> [Prompt]: Reproduce precisely the lines of the listing below, starting with the line that contains "You are a GUI" and stopping after the line that contains "This screenshot has height=602, width=1304."; include nothing else.

> [Records for this task]:
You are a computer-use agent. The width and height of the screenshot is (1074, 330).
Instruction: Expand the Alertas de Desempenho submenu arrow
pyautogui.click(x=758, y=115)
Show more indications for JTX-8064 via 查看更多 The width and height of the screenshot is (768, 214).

---

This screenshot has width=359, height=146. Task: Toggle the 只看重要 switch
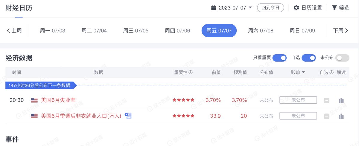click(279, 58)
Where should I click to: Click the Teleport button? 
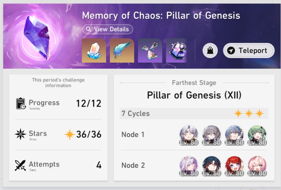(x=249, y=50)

* * *

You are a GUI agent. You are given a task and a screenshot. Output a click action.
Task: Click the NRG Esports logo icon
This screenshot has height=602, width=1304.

> [Result for this task]:
You are a GUI agent. You are given a task and a screenshot. Output a click action.
Task: Click the NRG Esports logo icon
This screenshot has height=602, width=1304.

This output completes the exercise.